SAT-1353 The Effects of Caffeine on the Hypercapnic Ventilatory Response

Saturday, October 13, 2012: 2:40 AM
Hall 4E/F (WSCC)
Sarah Aceves , Biology, University of Texas at San Antonio, San Antonio, TX
Aryana Cruz , Biology, The University of Texas at San Antonio, San Antonio, TX
James Bayne , Biology, University of Texas at San Antonio, San Antonio, TX
C.R. Marutha Ravindran, PhD , Biology, University of Texas at San Antonio, San Antonio
Matthew Gdovin, PhD , Biology, University of Texas at San Antonio, San Antonio, TX
Sudden Infant Death Syndrome (SIDS) is a multifaceted aliment that results in the unexplained death of infants aged one month to one year, with most cases occurring between two to four months. SIDS has also been classified as an ethnic health disparity that affects Native American, and African American infants three to two times more likely, respectively, than Caucasian infants.
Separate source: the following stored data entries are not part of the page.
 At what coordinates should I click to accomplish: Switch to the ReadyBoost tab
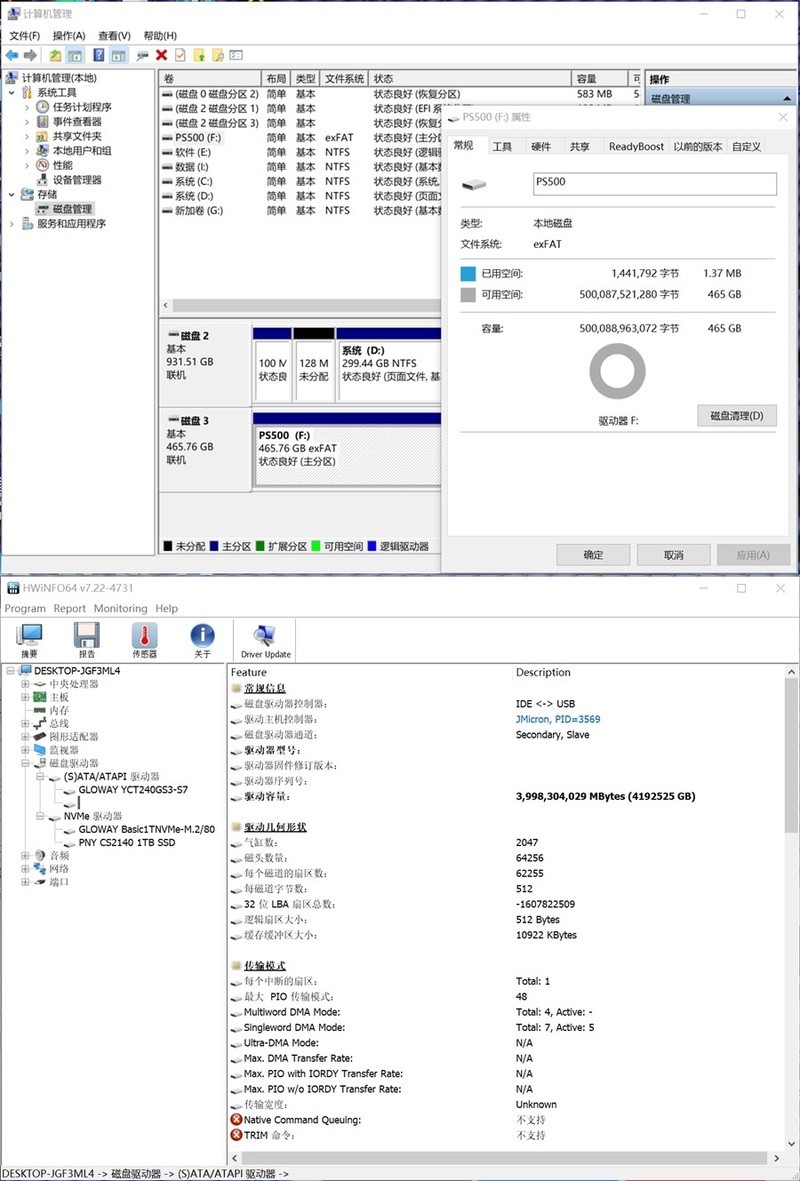(x=636, y=146)
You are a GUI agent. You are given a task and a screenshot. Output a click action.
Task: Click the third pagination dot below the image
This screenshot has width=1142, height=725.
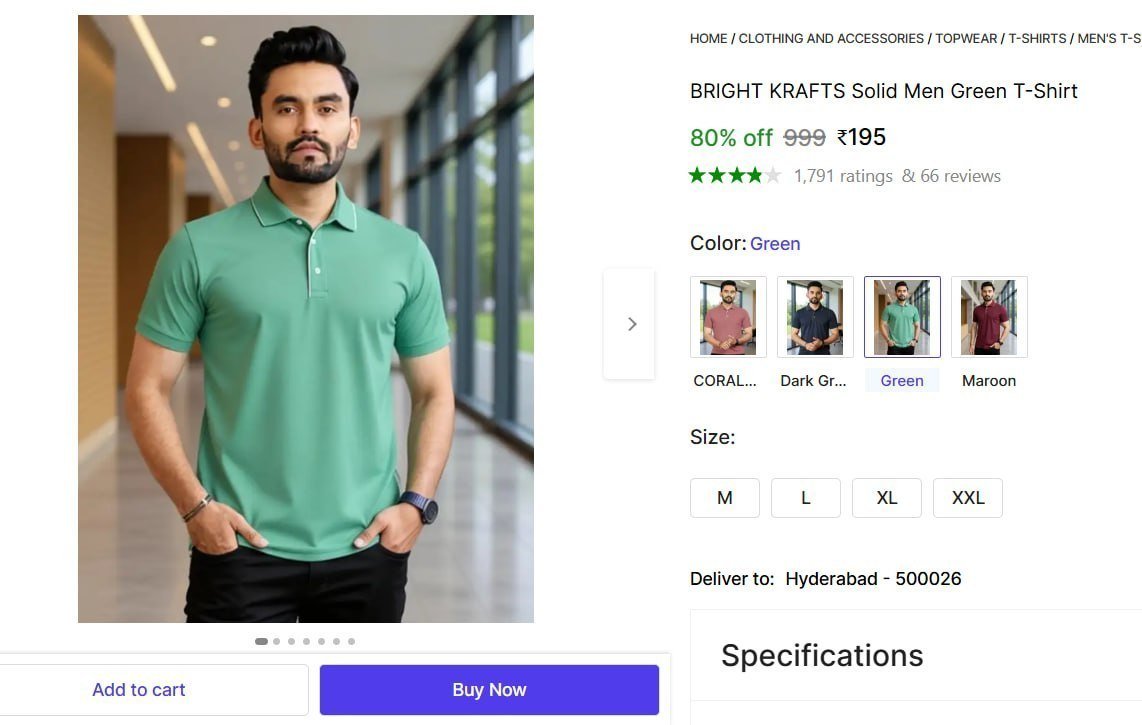[290, 641]
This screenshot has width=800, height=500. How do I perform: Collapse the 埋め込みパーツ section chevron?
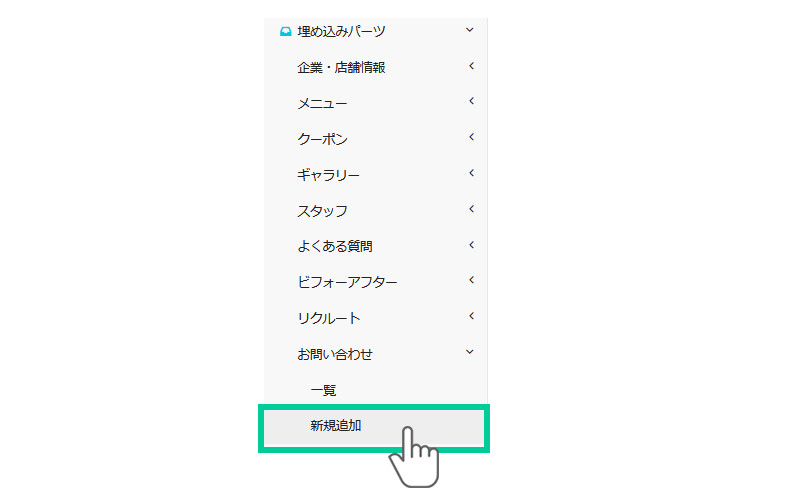coord(470,31)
Caffeine distribution to neonates has shown to significantly reduce the incidence of SIDS via stimulation of the central nervous system by increased alertness and reduced fatigue, however, the mechanism behind caffeine on a neonate’s ability to stimulate breathing is unknown. Central respiratory chemoreceptors are specialized cells that regulate CO2 levels in conjunction with pH levels in the blood. These chemoreceptors are an integral part of the neuronal respiratory circuit that works to monitor and regulate motor output to stimulate breathing. Caffeine is hypothesized to increase sensitivity of central respiratory chemoreceptors, thereby increasing stimulation to minute changes in CO2 levels in the blood. To test the hypothesis that caffeine enhances the CO2 effect on central respiratory chemoreceptors, the animal model of the Lithobates catesbeianus tadpole will be exposed to caffeine chronically for three days. Fictive gill and lung respiratory motor output will be measured using whole nerve recordings of cranial nerve seven (CNVII) and unit field potential firing rates of neurons in chemosensitive areas in the in vitrobrainstem during normocapnic (bath pH 7.8) and hypercapnic (bath pH 7.4) conditions. Partially supported by Ronald E McNair Summer Initiative Grant T217A070291.